** Opening Data to examine block **
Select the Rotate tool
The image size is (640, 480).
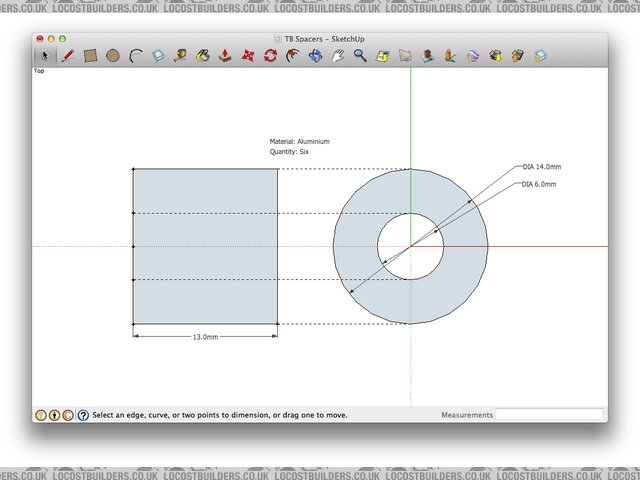click(270, 56)
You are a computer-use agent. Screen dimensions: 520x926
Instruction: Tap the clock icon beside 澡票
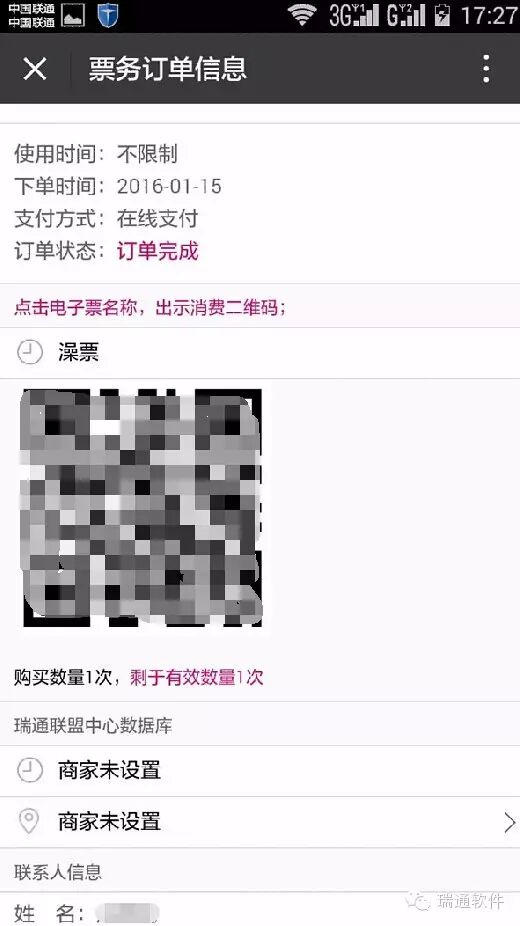30,353
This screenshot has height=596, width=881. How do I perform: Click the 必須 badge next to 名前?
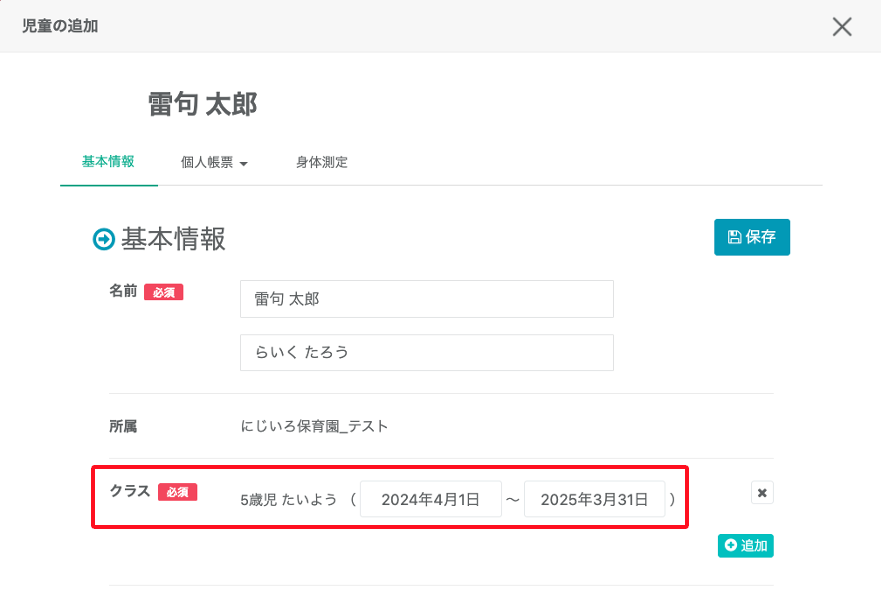164,293

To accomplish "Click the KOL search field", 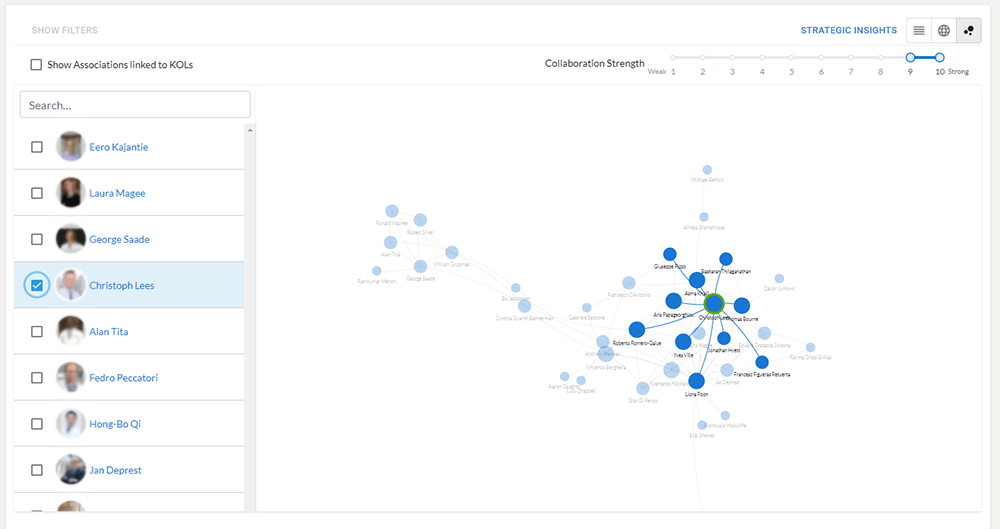I will [x=135, y=105].
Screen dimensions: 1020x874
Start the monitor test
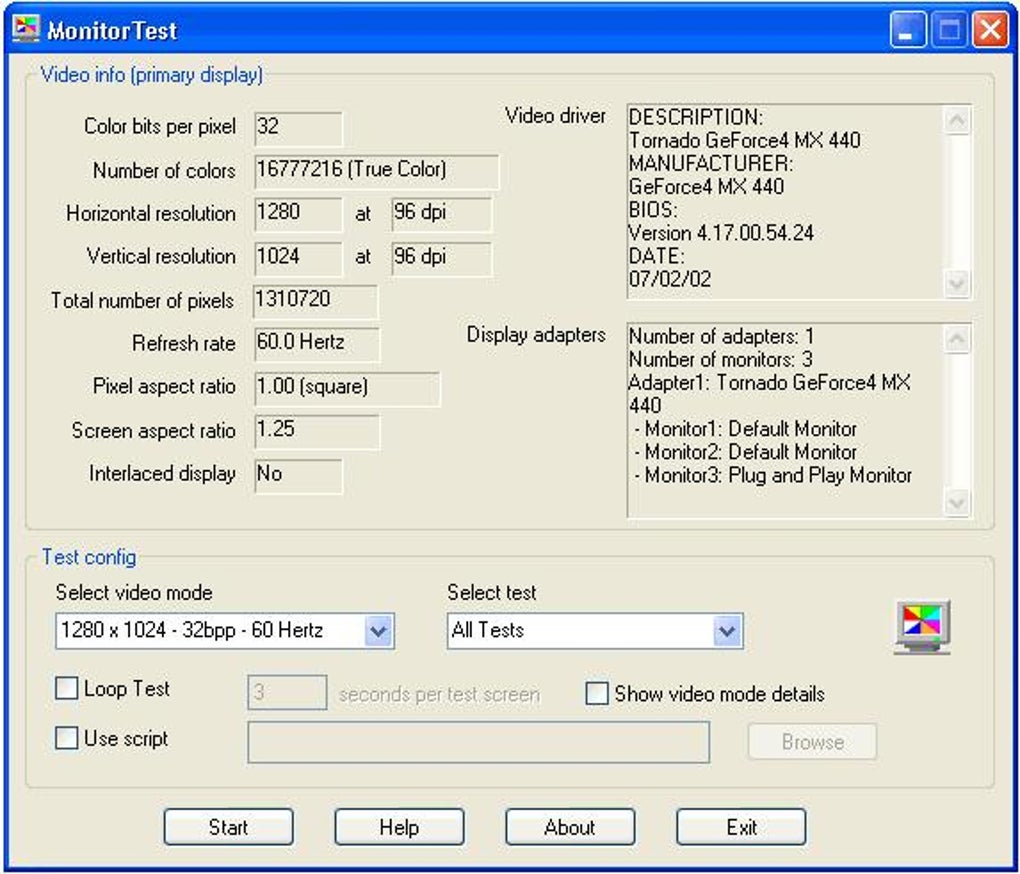pos(228,827)
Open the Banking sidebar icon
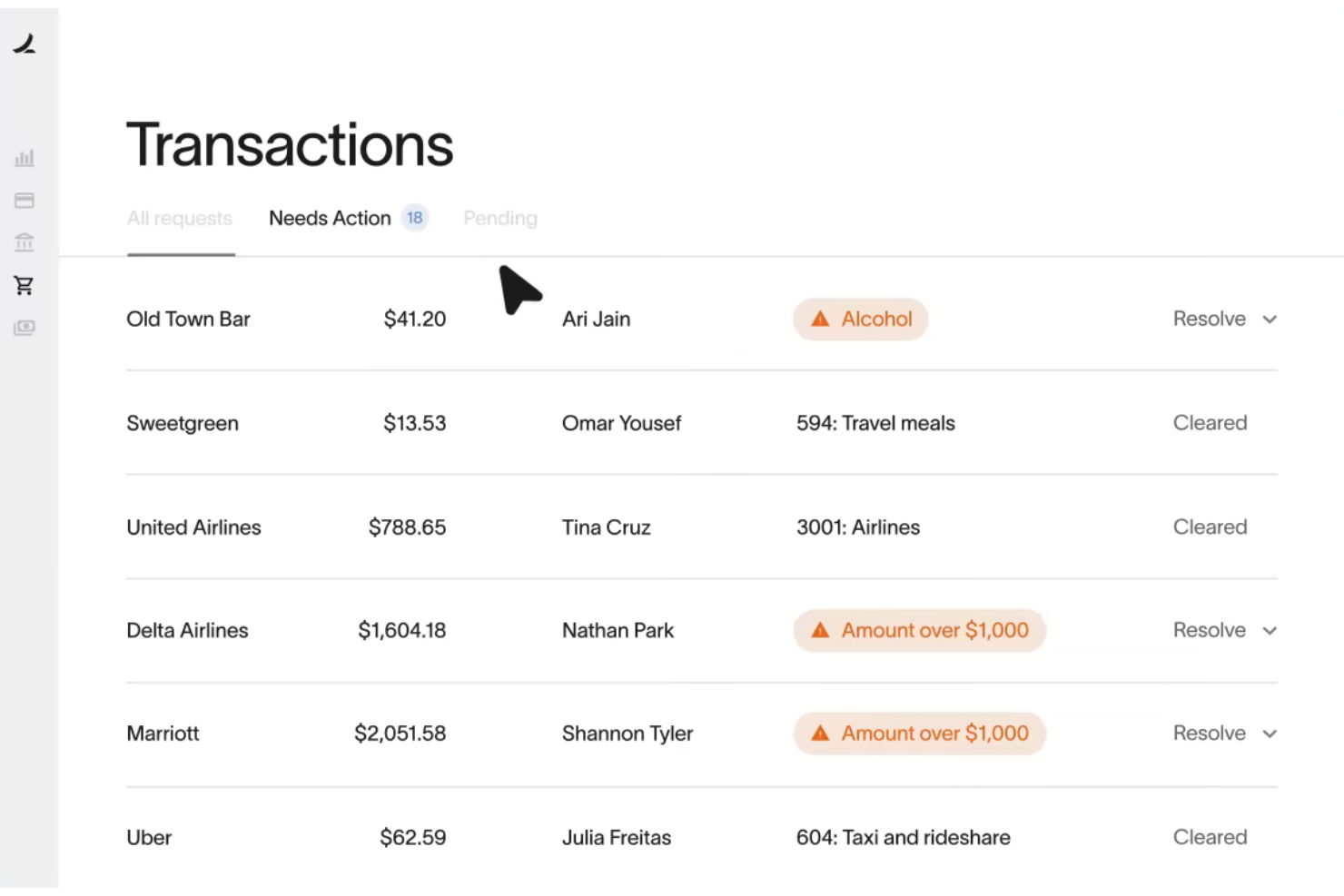Viewport: 1344px width, 896px height. (x=24, y=242)
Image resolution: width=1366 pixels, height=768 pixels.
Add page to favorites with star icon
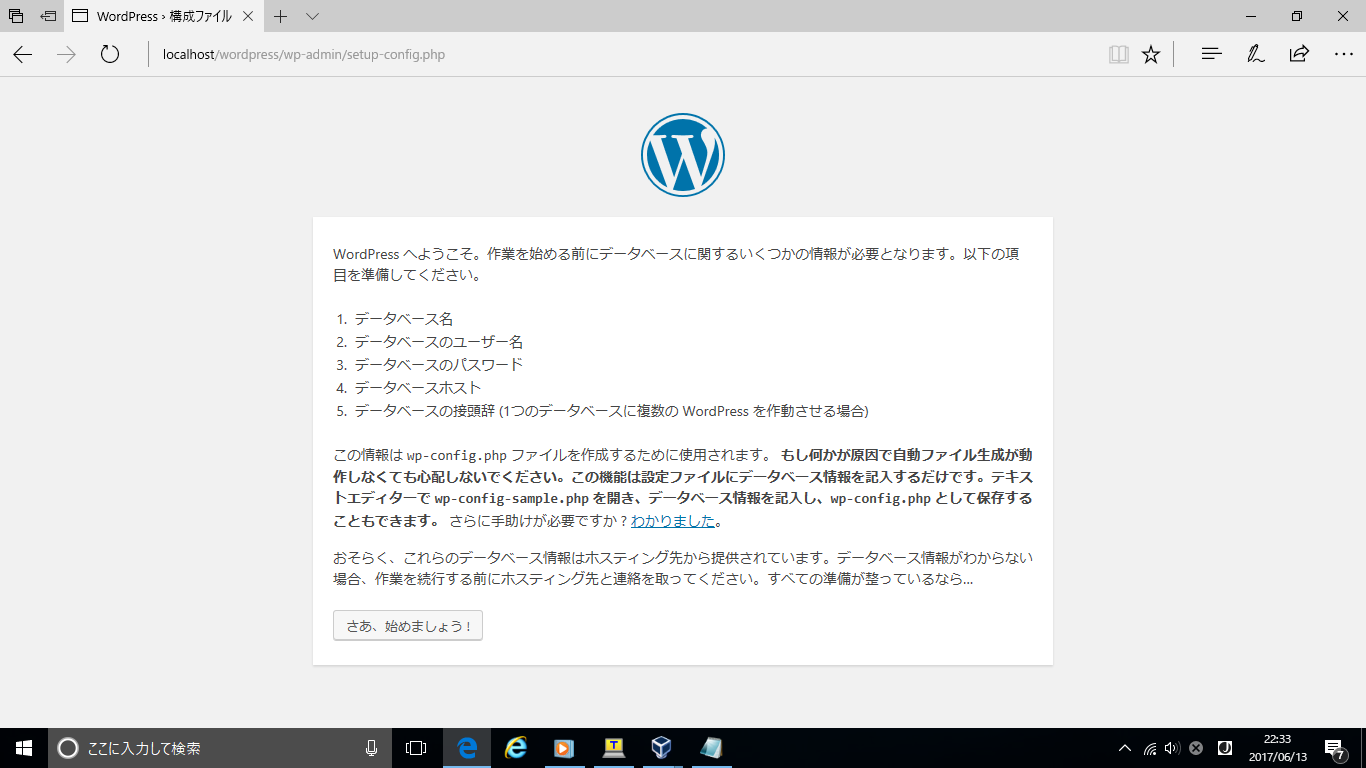[x=1151, y=55]
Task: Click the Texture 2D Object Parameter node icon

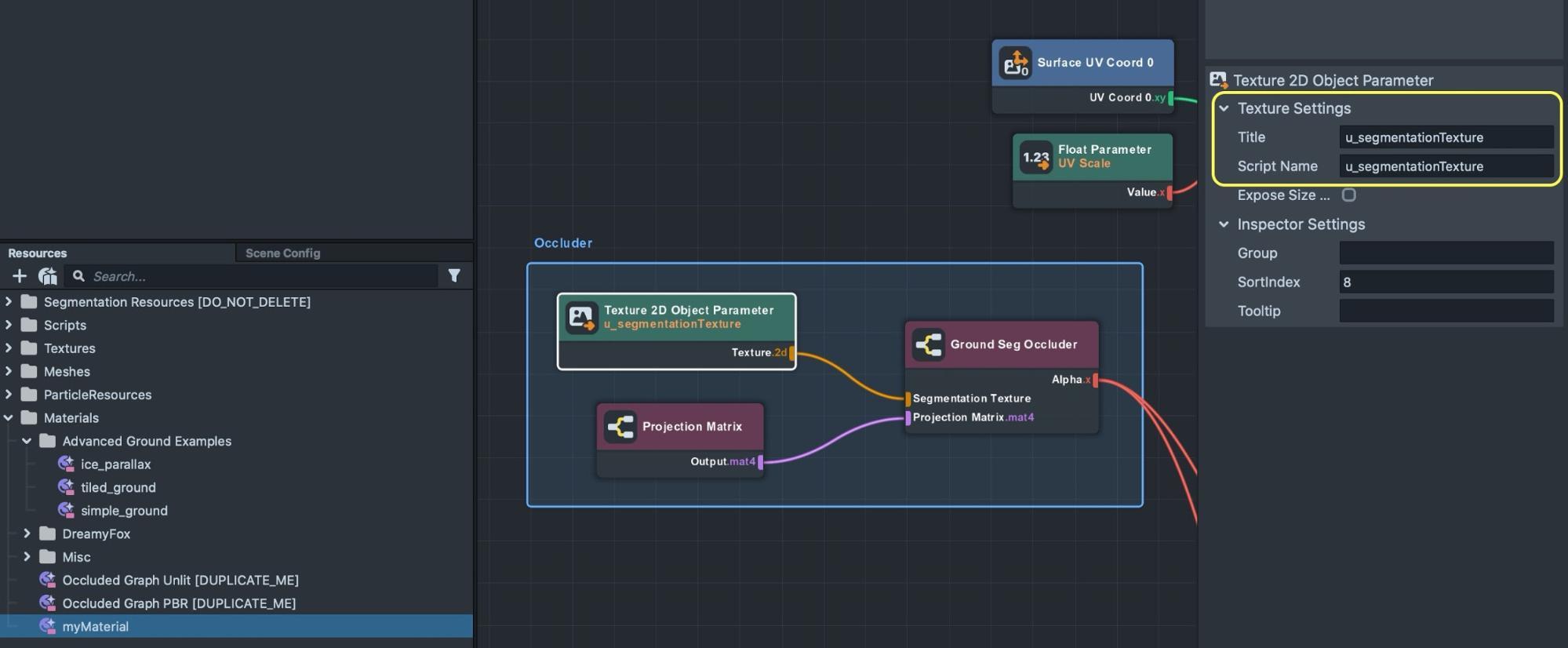Action: (581, 318)
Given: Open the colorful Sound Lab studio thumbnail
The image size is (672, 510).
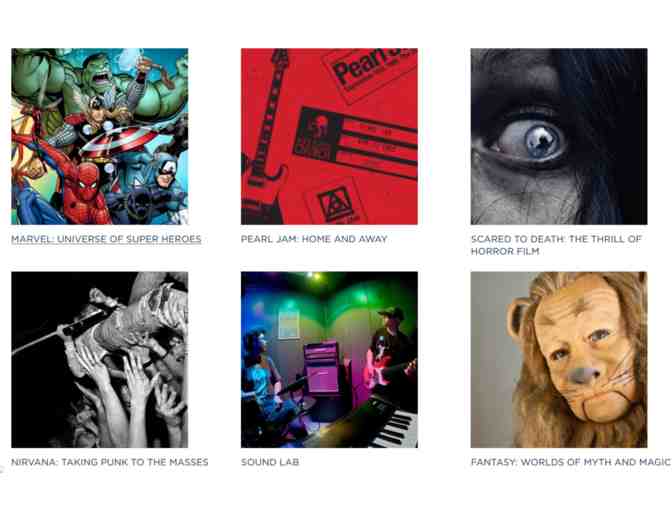Looking at the screenshot, I should (329, 360).
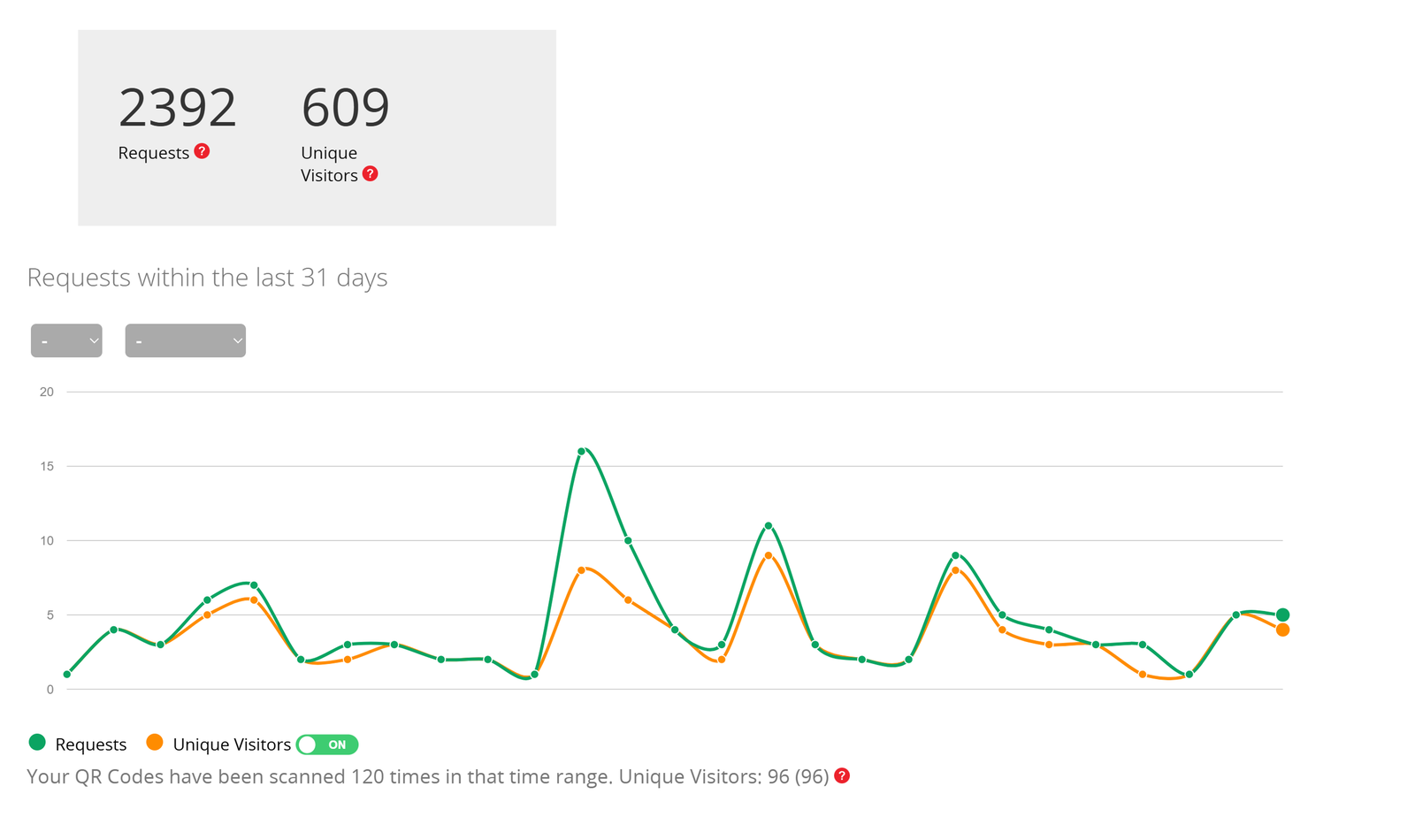
Task: Click the help icon beside the Requests total
Action: [x=202, y=151]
** Closing Data to examine block **
§ **Task brief**
From the records above, pull every line that carries the word "dimensions".

§ **Exercise solution**
You are a computer-use agent. Screen dimensions: 520x926
Screen dimensions: 1020x874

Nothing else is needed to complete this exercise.